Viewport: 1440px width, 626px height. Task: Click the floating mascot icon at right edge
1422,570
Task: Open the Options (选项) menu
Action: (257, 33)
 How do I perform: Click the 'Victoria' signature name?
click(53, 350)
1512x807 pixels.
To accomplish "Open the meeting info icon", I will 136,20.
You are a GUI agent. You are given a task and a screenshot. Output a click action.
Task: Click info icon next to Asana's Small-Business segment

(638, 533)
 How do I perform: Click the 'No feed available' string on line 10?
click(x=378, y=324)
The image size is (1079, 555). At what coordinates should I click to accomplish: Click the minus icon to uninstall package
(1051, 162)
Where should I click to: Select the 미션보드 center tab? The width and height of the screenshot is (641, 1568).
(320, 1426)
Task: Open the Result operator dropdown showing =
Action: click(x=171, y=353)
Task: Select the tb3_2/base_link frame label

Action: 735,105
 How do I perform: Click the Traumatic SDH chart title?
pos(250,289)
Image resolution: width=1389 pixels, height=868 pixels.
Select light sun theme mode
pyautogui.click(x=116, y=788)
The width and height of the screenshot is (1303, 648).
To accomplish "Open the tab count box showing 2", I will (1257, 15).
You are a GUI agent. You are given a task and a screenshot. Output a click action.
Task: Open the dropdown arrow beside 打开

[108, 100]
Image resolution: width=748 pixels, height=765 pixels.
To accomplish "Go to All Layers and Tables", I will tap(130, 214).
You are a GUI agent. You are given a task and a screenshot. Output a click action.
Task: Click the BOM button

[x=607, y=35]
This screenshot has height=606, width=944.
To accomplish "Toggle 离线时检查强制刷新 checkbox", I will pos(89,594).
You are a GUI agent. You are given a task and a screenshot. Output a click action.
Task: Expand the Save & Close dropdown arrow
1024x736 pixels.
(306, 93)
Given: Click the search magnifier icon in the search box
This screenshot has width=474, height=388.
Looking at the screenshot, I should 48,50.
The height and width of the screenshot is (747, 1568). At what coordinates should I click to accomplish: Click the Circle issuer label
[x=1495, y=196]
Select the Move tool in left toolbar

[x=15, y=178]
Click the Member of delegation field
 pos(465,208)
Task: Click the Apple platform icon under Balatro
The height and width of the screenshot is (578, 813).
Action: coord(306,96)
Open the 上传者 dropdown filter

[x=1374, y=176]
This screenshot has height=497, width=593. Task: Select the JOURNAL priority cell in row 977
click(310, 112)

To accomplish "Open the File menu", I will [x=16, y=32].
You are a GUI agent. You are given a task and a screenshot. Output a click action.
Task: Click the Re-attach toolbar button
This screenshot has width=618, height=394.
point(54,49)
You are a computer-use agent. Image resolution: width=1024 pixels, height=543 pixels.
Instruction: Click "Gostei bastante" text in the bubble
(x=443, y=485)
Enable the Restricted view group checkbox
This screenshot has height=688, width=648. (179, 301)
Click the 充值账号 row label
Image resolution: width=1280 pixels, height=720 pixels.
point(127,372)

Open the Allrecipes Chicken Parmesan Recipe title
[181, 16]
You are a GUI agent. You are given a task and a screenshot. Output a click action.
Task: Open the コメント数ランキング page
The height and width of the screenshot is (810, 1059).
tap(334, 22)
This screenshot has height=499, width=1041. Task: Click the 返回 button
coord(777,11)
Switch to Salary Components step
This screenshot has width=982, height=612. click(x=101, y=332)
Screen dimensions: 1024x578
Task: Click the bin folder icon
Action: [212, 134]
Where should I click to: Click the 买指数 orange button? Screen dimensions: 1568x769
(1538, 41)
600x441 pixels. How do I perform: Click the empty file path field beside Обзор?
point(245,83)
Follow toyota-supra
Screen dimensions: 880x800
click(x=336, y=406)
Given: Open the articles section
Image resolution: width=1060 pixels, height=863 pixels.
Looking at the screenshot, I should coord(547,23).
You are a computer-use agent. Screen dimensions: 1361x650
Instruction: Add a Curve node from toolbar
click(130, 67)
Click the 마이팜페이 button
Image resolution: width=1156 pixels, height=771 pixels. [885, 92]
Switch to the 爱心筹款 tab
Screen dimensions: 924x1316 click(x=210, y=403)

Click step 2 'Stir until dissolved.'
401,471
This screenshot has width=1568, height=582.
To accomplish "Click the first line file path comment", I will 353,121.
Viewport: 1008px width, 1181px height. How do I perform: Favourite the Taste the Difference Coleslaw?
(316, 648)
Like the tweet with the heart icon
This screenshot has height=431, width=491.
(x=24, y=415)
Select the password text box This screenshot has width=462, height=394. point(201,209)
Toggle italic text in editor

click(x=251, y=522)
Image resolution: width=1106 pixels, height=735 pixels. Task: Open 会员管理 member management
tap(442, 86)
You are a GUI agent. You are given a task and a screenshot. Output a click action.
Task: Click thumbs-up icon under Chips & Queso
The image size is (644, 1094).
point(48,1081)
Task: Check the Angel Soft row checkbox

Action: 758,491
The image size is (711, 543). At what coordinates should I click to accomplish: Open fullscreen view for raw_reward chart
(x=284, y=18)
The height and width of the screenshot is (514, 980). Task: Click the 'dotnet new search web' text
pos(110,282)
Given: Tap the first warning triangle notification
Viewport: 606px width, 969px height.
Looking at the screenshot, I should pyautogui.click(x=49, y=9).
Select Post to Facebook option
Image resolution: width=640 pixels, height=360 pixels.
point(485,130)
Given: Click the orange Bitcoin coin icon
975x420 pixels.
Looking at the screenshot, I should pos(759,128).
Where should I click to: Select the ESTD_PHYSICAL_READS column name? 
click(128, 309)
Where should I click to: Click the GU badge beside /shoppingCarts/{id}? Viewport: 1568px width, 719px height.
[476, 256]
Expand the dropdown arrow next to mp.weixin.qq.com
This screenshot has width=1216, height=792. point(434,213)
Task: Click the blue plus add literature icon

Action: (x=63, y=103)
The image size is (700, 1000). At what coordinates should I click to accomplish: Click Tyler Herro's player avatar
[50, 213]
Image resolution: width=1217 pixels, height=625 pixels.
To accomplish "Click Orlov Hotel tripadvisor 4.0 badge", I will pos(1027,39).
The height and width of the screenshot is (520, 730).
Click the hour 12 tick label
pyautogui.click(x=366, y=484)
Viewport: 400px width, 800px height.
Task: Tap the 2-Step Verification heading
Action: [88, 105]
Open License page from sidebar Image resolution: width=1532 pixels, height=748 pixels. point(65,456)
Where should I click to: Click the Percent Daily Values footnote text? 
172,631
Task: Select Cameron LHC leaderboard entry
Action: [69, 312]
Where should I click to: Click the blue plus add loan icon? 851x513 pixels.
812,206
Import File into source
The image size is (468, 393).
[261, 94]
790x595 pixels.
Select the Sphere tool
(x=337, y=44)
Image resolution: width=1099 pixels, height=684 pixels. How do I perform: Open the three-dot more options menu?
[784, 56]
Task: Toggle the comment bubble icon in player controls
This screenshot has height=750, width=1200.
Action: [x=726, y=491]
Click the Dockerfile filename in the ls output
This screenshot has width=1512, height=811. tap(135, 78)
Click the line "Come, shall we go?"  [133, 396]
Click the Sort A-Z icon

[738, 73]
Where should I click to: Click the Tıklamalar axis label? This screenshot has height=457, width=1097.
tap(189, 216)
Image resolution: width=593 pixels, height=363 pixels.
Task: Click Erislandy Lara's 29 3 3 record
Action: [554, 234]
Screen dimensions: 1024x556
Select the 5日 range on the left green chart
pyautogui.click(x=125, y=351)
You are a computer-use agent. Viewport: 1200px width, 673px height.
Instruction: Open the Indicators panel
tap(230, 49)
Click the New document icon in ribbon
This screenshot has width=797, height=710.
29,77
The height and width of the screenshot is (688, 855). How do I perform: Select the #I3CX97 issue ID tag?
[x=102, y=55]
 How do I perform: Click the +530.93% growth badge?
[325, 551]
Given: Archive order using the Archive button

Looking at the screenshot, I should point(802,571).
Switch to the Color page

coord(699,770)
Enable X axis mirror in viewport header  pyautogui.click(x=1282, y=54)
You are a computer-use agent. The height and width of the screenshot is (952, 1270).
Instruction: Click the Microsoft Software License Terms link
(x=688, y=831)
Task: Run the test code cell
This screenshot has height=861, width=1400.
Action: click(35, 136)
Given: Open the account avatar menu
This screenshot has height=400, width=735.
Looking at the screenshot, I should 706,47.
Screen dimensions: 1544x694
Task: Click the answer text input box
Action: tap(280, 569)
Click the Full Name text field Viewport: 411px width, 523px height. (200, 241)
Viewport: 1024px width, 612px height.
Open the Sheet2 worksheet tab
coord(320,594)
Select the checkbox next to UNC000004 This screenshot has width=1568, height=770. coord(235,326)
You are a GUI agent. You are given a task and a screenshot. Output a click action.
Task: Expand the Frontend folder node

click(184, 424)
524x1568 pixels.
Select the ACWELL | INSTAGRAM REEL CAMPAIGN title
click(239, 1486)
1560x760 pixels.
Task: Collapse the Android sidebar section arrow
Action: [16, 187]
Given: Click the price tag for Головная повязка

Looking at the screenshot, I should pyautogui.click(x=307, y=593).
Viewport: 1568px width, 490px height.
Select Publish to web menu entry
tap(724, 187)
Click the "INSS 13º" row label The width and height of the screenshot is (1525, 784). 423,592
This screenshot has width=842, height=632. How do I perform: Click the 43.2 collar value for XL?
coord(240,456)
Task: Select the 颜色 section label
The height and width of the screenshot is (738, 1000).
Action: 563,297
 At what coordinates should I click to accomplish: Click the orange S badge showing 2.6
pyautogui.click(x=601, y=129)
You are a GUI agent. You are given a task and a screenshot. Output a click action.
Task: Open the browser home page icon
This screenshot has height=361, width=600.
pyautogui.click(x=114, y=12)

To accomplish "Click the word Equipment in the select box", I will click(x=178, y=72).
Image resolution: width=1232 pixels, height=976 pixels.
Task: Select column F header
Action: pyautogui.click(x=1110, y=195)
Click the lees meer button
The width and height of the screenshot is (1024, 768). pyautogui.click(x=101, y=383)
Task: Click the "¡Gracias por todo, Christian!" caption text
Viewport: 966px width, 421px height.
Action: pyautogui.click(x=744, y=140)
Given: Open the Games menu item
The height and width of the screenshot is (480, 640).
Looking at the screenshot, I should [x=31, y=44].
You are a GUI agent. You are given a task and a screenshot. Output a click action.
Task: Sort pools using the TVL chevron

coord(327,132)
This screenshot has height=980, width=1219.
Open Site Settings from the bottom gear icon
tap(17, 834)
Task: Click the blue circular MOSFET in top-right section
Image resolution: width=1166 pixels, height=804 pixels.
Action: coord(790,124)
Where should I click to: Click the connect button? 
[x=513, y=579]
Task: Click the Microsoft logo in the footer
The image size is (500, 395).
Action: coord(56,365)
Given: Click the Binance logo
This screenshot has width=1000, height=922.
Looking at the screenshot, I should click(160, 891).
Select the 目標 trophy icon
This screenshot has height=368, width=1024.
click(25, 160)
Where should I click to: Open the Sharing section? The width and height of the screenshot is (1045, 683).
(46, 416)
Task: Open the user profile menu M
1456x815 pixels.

--- WORK INSTRUCTIONS ---
The word "computer" appears in how many lines of the data? Answer with only the number.

--- ANSWER SECTION ---
4